### Aim
Arrange the part of the items that opens with the line containing "the @BecomingCritter handle" and closes with the line containing "click(14, 198)", both lines included, as a Markdown table with two columns, Row and Line. Give each line its row number and leave out any blank lines.

*** Data provided ***

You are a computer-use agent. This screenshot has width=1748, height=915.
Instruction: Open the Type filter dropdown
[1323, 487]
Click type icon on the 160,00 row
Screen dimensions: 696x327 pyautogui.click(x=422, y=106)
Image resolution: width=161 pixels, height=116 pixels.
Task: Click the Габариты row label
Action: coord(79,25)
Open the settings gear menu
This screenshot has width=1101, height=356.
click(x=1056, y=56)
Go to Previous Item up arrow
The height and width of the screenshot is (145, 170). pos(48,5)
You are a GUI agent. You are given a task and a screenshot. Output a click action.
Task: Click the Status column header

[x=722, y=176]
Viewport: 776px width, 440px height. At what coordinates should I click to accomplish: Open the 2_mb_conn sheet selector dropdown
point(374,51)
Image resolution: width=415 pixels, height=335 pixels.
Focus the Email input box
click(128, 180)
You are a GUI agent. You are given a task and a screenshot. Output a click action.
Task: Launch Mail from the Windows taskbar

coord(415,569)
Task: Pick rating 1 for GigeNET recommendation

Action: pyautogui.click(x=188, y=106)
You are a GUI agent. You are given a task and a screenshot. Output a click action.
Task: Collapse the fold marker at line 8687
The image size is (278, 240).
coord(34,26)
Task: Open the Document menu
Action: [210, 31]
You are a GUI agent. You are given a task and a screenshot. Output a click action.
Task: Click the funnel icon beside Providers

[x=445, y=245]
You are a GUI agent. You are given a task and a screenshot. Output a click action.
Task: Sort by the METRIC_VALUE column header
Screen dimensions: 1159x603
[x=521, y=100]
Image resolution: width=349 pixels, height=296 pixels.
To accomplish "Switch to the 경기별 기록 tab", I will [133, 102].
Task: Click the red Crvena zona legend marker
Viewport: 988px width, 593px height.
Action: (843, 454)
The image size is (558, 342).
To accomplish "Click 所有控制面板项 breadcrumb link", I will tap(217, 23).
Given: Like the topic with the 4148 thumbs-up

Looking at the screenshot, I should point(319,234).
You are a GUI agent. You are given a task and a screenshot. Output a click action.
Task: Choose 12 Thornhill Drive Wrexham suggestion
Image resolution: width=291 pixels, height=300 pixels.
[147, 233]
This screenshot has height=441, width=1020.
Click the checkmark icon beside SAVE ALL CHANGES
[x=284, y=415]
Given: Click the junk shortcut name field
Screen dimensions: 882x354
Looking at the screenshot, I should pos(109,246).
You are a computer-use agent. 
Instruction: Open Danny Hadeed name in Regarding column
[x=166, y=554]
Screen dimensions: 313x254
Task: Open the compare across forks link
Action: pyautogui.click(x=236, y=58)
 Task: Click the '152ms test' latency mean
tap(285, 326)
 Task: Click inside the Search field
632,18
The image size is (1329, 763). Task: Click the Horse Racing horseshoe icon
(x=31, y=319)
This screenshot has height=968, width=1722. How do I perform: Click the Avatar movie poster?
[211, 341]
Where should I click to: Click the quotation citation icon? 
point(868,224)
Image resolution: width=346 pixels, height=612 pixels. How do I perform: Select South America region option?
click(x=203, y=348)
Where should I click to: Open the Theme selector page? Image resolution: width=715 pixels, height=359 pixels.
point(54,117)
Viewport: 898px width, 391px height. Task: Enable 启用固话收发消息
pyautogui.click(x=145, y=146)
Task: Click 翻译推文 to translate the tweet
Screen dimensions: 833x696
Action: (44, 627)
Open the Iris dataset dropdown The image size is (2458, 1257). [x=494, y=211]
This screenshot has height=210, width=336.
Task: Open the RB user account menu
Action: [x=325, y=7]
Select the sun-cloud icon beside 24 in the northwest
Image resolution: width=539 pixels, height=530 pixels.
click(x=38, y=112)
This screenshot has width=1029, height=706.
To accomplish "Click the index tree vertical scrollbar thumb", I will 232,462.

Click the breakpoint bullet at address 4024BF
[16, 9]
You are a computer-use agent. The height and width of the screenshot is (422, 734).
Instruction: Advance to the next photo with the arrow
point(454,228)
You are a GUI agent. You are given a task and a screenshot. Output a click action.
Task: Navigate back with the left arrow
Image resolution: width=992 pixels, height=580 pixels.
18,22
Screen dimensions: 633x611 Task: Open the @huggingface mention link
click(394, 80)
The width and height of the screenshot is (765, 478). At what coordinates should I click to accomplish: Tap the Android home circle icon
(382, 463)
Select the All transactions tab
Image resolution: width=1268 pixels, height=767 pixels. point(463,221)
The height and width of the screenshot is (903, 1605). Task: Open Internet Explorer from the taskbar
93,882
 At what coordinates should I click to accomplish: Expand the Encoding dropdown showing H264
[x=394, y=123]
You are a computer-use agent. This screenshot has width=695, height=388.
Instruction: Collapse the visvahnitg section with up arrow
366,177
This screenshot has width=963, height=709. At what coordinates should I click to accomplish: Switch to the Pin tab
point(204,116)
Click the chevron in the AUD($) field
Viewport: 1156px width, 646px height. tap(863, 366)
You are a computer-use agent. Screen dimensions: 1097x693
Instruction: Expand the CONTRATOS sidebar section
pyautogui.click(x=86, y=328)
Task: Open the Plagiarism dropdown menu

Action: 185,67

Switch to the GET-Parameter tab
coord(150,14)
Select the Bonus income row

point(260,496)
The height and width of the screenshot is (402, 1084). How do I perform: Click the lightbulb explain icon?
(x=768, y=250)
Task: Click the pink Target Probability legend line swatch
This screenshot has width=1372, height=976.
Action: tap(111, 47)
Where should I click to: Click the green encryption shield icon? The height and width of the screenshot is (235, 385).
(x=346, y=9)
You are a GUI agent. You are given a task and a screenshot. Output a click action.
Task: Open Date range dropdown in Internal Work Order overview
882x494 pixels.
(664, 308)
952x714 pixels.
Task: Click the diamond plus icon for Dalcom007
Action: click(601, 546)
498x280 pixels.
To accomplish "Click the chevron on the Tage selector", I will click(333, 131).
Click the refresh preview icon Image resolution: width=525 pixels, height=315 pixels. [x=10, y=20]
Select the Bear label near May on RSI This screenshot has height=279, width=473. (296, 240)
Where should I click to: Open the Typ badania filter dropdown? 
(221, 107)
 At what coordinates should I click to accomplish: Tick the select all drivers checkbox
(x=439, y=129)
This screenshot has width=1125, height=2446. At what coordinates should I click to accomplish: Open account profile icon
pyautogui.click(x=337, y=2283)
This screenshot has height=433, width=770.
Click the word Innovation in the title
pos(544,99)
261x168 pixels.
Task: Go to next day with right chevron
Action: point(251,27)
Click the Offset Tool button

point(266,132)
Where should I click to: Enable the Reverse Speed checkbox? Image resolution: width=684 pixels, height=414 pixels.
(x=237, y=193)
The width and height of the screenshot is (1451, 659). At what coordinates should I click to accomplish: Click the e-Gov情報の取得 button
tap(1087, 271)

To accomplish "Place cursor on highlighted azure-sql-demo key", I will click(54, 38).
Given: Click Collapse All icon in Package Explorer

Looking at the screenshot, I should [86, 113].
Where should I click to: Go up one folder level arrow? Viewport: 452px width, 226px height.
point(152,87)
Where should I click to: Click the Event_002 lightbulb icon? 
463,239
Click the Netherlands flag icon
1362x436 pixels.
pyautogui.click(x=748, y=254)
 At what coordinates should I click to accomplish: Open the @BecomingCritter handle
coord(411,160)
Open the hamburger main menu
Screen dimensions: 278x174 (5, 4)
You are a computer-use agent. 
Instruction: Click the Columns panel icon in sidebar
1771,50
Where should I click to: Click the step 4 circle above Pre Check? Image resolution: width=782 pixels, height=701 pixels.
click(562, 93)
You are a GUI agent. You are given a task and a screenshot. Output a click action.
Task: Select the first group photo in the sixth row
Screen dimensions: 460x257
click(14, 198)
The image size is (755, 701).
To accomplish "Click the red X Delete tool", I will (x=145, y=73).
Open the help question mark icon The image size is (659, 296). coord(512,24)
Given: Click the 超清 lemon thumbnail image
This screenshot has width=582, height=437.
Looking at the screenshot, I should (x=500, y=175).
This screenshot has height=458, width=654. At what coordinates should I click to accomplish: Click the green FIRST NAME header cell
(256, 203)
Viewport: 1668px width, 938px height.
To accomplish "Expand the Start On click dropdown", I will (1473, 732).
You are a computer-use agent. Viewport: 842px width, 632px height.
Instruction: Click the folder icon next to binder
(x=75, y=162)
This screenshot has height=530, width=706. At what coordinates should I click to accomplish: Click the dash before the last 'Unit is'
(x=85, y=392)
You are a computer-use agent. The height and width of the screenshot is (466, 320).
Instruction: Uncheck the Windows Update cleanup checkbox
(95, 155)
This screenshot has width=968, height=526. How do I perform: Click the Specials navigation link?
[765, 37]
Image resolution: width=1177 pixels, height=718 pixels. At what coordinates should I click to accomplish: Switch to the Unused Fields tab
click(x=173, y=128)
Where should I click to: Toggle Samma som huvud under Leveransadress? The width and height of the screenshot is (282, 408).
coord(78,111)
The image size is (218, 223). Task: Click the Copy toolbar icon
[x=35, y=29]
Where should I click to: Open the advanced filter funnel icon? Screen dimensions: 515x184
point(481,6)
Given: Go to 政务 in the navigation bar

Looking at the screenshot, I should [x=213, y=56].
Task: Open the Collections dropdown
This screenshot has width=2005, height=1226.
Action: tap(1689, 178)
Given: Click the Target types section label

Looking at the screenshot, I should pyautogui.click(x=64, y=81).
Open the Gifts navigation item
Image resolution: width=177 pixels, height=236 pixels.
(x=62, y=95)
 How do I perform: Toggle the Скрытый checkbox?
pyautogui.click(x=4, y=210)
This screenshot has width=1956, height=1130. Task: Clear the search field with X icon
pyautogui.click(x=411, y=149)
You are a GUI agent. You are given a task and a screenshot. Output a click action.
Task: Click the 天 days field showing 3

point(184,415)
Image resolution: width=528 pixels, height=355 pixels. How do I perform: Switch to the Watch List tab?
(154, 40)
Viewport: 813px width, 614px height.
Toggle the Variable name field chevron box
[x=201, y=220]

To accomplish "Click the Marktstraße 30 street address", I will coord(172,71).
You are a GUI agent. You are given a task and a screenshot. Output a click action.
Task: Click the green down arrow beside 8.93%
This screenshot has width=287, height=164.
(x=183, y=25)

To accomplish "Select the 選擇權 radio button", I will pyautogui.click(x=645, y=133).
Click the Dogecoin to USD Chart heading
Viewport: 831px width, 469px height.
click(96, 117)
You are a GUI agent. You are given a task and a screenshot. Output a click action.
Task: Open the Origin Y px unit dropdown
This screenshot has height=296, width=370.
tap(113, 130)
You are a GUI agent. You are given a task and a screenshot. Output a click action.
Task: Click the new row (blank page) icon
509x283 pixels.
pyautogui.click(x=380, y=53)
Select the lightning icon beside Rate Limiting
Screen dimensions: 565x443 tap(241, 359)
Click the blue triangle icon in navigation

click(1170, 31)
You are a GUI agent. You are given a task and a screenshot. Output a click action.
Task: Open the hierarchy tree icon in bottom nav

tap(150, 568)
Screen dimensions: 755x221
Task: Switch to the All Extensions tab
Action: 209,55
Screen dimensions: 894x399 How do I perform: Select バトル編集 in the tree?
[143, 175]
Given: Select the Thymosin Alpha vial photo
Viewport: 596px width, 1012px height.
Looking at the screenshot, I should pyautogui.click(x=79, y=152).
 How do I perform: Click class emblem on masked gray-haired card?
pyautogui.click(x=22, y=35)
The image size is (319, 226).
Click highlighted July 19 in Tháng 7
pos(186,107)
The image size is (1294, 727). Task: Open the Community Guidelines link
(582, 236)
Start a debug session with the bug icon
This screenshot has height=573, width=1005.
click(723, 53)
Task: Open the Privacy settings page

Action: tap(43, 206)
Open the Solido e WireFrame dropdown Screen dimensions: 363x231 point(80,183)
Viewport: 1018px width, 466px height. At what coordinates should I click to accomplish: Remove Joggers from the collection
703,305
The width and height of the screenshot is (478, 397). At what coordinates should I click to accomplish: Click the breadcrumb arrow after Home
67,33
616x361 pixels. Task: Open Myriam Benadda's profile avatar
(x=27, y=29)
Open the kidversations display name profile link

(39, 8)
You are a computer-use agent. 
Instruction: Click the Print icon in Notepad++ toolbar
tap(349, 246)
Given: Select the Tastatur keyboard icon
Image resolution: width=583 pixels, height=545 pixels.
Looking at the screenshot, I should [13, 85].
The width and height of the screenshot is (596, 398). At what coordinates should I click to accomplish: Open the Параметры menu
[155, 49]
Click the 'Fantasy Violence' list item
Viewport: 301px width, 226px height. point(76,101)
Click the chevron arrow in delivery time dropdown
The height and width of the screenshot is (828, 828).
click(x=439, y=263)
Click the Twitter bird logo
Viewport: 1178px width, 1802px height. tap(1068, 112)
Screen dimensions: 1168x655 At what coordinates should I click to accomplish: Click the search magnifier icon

***

### Written response
| Row | Line |
|---|---|
| 1 |  At what coordinates should I click to accomplish: Open the @BecomingCritter handle |
| 2 | coord(411,160) |
| 3 | Open the hamburger main menu |
| 4 | Screen dimensions: 278x174 (5, 4) |
| 5 | You are a computer-use agent.  |
| 6 | Instruction: Click the Columns panel icon in sidebar |
| 7 | 1771,50 |
| 8 | Where should I click to: Click the step 4 circle above Pre Check? Image resolution: width=782 pixels, height=701 pixels. |
| 9 | click(562, 93) |
| 10 | You are a GUI agent. You are given a task and a screenshot. Output a click action. |
| 11 | Task: Select the first group photo in the sixth row |
| 12 | Screen dimensions: 460x257 |
| 13 | click(14, 198) |